Subscribers would contact the Electrophone company in Soho by ringing up their regular telephone switchboard, then request a program from whatever was being transmitted at that time.

At the receiving end, several listeners could hook up using headsets kept hanging on a purpose-made wooden stand, a listening-post (as we still call such a set-up in classrooms). The photo, from the British Museum's Connected Earth website, shows a 1905 model.

In France, le théatrophone was launched in 1890. Marcel Proust was a fan, and would listen to live feeds of Wagner or Debussy while writing. Proust was enthusing about the service around 1911: the image of a writer, working to music from a headset, is mundanely familiar to us now, but it's startling to find it so long ago.

Carolyn Marvin, in When Old Technologies Were New, writes about experiments as early as 1880, when visitors to the Paris Exposition Internationale d'Electricite listened to opera and theatre transmissions through a théatrophone hook-up.

In England in 1889 a novel experiment permitted 'numbers of people' at Hastings to hear The Yeoman of the Guard nightly. Two years later theatrophones were installed at the elegant Savoy Hotel in London, on the Paris coin-in-the-slot principle. For the International Electrical Exhibition of 1892, musical performances were transmitted from London to the Crystal Palace, and long-distance to Liverpool and Manchester. In the hotels and public places of London, it was said, anyone might listen
to five minutes of theatre or music for the equivalent of five or ten cents.
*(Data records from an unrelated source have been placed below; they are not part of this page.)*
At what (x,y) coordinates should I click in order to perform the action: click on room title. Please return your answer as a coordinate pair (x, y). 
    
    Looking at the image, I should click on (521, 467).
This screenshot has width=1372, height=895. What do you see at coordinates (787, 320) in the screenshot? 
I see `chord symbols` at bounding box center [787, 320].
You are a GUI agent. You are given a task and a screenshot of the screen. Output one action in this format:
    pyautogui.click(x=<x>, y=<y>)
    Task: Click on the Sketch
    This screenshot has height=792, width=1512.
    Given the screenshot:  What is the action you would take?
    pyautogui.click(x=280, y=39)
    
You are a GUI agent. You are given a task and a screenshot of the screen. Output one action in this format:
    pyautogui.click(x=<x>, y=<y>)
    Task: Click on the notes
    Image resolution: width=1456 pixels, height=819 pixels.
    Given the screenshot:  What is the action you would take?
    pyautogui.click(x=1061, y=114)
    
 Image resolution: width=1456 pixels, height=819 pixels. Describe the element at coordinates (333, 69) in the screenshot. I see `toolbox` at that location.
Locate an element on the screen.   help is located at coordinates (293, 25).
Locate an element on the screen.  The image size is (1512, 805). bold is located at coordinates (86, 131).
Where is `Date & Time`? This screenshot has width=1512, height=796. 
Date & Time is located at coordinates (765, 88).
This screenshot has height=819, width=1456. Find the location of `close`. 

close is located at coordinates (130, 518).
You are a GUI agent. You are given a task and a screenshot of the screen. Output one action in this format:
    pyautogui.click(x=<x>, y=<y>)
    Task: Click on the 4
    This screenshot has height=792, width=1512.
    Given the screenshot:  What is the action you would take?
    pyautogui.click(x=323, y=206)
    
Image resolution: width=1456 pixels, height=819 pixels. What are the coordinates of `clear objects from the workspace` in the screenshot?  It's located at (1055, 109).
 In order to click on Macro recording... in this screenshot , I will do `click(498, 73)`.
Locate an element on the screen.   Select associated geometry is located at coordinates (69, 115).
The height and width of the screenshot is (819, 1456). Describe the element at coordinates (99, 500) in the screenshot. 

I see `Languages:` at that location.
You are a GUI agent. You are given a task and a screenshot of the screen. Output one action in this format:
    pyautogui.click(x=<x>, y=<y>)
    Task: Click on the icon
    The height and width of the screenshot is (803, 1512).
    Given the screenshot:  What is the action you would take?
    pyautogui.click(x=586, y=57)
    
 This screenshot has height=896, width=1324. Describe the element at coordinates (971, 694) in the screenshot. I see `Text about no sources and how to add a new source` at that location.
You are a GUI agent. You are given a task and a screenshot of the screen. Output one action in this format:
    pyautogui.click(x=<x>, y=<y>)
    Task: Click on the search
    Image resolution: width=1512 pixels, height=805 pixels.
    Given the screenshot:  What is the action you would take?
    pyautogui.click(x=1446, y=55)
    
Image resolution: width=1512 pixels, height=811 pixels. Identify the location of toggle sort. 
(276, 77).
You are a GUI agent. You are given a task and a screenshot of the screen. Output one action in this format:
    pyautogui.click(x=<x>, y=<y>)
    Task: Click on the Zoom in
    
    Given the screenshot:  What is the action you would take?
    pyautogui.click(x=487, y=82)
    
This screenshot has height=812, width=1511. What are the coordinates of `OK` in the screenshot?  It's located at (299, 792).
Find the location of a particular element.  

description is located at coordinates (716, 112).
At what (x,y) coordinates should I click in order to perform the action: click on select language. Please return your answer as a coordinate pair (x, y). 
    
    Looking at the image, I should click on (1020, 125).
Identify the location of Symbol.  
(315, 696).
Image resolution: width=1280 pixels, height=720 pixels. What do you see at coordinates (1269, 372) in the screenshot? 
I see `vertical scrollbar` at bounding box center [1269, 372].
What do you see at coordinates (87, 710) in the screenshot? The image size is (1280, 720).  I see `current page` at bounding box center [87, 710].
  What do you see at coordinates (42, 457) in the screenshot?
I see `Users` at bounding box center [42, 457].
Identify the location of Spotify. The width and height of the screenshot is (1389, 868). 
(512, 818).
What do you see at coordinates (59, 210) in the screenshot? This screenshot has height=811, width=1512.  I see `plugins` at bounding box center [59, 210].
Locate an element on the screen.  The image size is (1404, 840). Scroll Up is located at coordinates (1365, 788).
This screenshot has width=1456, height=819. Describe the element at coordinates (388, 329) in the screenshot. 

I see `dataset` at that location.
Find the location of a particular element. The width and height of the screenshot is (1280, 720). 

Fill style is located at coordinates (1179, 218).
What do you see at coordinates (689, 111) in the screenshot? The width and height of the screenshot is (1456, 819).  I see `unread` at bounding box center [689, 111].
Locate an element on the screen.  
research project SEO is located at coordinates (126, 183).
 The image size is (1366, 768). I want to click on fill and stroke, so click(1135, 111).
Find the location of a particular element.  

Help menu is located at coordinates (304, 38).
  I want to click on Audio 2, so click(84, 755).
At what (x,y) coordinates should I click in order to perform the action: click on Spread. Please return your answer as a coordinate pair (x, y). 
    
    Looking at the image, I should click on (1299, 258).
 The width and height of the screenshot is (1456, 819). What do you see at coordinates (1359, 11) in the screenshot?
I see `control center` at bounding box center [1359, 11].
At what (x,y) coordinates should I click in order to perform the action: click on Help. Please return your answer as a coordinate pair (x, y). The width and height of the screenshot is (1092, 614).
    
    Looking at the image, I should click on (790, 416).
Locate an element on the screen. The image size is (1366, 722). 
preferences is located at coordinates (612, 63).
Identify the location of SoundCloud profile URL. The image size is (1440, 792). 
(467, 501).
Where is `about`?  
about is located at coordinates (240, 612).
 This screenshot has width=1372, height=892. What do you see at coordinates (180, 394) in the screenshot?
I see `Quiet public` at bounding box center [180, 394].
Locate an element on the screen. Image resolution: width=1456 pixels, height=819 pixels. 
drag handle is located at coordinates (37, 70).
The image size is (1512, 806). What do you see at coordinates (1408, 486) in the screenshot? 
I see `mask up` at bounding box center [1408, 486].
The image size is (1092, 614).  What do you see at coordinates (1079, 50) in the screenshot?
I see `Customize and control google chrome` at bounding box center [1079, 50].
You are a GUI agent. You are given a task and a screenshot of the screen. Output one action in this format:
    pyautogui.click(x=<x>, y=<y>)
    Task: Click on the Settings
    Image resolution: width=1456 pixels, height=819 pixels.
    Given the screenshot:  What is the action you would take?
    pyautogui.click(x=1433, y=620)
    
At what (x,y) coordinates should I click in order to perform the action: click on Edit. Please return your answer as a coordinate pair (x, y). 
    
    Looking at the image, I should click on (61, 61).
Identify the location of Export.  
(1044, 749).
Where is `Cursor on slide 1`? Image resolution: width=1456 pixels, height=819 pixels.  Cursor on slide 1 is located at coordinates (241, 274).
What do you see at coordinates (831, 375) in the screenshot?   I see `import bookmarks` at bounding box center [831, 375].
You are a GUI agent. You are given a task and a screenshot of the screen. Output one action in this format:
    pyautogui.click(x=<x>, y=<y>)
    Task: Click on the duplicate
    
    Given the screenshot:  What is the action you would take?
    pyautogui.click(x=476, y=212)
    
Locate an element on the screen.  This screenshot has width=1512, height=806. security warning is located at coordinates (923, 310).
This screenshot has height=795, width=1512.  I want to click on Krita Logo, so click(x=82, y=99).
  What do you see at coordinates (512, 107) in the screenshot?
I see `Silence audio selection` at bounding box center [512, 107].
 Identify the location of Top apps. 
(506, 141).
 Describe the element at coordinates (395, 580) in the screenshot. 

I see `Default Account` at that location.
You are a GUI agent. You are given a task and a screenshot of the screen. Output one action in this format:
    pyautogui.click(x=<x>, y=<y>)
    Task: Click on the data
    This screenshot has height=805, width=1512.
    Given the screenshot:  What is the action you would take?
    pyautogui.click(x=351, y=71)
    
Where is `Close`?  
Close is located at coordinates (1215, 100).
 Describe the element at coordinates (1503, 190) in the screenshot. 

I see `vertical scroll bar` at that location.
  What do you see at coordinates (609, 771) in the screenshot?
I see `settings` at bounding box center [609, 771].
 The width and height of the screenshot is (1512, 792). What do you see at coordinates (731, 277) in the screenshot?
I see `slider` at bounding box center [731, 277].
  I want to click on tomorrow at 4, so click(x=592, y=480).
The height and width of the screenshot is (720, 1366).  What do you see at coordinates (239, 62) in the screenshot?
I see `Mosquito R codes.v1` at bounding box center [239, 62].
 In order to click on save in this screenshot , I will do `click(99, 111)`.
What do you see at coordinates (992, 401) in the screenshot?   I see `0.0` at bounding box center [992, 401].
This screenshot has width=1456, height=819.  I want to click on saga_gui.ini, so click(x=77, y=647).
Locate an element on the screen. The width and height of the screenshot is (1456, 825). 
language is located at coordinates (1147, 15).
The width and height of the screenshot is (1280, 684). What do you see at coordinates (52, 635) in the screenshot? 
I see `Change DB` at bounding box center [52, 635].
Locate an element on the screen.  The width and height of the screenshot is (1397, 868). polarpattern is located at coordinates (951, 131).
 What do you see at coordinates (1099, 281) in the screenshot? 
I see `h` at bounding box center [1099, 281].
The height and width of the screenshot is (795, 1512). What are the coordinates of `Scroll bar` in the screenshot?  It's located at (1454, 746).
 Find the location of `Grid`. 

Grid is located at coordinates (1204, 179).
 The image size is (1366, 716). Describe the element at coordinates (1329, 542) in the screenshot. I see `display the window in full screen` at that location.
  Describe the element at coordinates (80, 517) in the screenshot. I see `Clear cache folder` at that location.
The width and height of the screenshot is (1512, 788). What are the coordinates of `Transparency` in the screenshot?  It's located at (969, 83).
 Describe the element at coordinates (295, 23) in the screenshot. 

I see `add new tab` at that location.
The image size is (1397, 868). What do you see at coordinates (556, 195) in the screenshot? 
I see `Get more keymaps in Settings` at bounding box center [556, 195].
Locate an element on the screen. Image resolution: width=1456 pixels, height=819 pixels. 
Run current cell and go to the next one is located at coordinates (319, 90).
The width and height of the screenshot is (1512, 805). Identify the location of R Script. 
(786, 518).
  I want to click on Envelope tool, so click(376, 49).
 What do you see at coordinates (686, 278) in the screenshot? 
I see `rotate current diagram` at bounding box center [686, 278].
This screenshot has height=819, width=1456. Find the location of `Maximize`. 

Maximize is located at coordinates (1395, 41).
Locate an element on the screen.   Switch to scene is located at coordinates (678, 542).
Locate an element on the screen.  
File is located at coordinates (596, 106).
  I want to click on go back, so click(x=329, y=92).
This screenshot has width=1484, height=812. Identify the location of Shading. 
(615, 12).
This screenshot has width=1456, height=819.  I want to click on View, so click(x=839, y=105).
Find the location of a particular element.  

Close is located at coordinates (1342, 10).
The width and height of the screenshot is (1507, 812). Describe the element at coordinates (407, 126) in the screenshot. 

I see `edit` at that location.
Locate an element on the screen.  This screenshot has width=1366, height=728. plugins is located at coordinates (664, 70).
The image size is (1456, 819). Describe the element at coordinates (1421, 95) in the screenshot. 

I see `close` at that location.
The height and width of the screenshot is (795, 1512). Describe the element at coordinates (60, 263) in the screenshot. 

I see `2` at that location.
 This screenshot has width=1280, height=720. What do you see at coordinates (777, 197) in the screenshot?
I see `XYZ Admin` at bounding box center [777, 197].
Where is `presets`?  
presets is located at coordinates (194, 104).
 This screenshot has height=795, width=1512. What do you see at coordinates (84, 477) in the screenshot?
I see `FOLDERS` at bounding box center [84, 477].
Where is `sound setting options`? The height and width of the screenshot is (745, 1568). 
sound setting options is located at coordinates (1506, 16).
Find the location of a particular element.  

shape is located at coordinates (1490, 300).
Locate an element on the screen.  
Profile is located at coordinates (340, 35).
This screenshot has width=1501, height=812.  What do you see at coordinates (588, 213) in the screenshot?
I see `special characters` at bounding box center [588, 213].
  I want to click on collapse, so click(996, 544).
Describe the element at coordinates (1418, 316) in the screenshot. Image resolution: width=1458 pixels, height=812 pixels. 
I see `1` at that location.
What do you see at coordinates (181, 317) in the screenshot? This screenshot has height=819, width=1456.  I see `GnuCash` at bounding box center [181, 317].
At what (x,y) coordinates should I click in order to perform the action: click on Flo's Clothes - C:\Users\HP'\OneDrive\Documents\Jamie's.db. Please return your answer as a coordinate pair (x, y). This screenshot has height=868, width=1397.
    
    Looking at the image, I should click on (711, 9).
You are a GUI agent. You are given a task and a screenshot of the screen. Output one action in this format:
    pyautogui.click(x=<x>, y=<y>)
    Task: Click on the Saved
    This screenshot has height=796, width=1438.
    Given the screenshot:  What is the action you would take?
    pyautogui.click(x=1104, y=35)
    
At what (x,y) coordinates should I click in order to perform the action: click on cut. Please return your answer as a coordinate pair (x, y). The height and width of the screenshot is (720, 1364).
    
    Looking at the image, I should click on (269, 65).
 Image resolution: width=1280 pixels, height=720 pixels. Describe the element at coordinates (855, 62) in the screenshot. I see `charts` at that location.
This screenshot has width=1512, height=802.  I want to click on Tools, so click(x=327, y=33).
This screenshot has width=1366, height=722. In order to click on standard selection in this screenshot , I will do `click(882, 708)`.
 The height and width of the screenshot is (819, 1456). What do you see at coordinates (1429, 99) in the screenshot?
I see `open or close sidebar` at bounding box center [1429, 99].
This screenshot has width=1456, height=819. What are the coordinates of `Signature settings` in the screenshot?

One of these places was the Earl's Court Exhibition, where for a few pence 'scraps of play, music-hall ditty, or opera could be heard fairly well by the curious.
(Carolyn Marvin, When Old Technologies Were New: Thinking About Electric Communication in the Late Nineteenth Century, New York: Oxford University Press, 1988; paperback, 1990. Excerpts posted to Dead Media Working Notes)
The United States Early Radio History website has a marvellous photo from 1917 of an Electrophone being enjoyed by a group of convalescing soldiers in London, listening to 'the Latest Music Direct from the Theatres and Music Halls'.

The Electrophone service held out until 1925 when the wireless began to take hold, and the writing had been on the wall by 1923: see the news report at the United State Early Radio History website.

(Sadly, the Electrophone story from Archive Hour is no longer online: they don't seem to be into archiving past programs at the BBC as much as they are at our ABC.)